# Cervelo RS, Campy Group-O, and In-Line Adjusters



## Falldog (Aug 27, 2006)

Howdy,
I am moving my Campy Group-O from my Bianchi to an 09 RS. Notice that the RS Frame does NOT include barrel adjusters for the Front and Rear D on the frame itself. The Solution is In-Line Adjusters. Jagwire makes a few models of in-line adjusters.

I've looked around the pics on this forum but I don't see anyone using Campy on a Cervelo RS (or similar) Frame with In-Line Adjusters.

The Campy Rear D. has a cable adjuster, so I can get away without an in-line adjuster. The Campy Front D has nothing.

Wondering if I should just not worry about any in-line adjusters and just install the Front D. cable with proper care and use the Rear D's built-in adjuster as needed.

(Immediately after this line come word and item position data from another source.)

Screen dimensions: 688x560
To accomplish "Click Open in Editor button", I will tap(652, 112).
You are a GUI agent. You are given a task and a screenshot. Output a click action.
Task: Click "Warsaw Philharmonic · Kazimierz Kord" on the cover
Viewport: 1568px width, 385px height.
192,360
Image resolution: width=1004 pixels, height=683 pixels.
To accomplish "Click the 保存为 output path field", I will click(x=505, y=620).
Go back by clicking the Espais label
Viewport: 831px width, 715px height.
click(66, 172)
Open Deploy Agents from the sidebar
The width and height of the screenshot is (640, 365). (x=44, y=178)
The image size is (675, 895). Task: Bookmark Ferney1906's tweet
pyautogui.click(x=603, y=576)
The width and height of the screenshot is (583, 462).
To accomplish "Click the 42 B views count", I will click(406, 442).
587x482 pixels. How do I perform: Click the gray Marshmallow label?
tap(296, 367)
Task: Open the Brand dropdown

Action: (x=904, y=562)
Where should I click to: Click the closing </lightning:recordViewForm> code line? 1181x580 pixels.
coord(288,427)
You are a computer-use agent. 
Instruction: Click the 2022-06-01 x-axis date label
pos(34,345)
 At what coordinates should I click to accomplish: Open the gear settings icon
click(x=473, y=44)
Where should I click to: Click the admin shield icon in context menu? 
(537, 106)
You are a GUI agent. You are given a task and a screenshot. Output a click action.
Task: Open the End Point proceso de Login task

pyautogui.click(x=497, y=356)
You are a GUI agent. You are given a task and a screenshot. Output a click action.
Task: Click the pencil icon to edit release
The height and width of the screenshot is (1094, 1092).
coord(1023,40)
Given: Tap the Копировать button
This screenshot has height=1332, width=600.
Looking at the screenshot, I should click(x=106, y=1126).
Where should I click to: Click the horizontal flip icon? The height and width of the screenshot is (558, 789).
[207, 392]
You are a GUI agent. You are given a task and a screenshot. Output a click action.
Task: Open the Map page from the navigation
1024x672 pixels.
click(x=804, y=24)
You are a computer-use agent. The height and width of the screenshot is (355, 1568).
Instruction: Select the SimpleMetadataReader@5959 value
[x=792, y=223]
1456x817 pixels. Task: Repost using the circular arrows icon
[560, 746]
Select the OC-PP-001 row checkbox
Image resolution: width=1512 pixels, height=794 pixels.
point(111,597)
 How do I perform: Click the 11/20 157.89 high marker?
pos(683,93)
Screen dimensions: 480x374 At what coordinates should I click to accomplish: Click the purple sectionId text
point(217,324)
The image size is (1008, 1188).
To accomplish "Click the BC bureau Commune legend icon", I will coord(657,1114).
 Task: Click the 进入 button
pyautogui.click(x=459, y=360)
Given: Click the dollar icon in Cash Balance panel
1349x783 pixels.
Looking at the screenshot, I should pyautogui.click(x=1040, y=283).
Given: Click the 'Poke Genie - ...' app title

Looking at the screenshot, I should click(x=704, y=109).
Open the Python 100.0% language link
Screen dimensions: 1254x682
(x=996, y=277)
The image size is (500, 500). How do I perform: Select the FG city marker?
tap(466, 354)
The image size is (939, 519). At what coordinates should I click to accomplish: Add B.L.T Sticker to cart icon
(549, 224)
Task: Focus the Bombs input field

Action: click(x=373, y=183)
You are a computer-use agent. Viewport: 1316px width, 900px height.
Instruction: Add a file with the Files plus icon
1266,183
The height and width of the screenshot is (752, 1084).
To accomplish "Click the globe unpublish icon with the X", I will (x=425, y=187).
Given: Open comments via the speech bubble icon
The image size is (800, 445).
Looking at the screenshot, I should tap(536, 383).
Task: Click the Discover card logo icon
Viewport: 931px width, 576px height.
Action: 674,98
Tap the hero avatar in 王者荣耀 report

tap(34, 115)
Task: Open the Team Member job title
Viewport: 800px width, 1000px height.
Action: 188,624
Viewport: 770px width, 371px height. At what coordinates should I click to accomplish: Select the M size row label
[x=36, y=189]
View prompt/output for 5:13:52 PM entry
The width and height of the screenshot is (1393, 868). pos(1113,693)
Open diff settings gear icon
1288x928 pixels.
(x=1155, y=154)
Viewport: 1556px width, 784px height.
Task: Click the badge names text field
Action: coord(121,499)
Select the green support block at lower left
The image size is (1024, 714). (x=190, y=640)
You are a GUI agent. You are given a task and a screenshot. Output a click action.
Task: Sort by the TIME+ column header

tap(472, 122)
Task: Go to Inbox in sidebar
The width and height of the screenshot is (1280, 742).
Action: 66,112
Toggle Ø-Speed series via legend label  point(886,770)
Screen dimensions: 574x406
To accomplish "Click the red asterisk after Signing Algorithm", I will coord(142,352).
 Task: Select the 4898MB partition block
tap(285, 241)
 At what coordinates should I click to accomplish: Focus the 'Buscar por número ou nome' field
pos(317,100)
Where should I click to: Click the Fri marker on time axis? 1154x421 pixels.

Comments, Advice, ...or better yet...Pictures!! Welcome,

Thanks


----------



## mjengstrom (Apr 20, 2009)

I use in-line barrel adjusters with SRAM Force on my RS and it works fine. I would think you would want to have in-line adjusters. Minor tweaks are hard to do without them, especially while riding.

View attachment 182741


----------



## brujenn (Nov 26, 2007)

I haven't used barrel adjusters since setting up my Campy stuff. It was more important to have them for Ultegra and Dura-Ace. With my Chorus bits, I have a window of almost a full turn of adjustment wherein the rear still hits the target every time. With Shimano, teh window was much, much smaller.


----------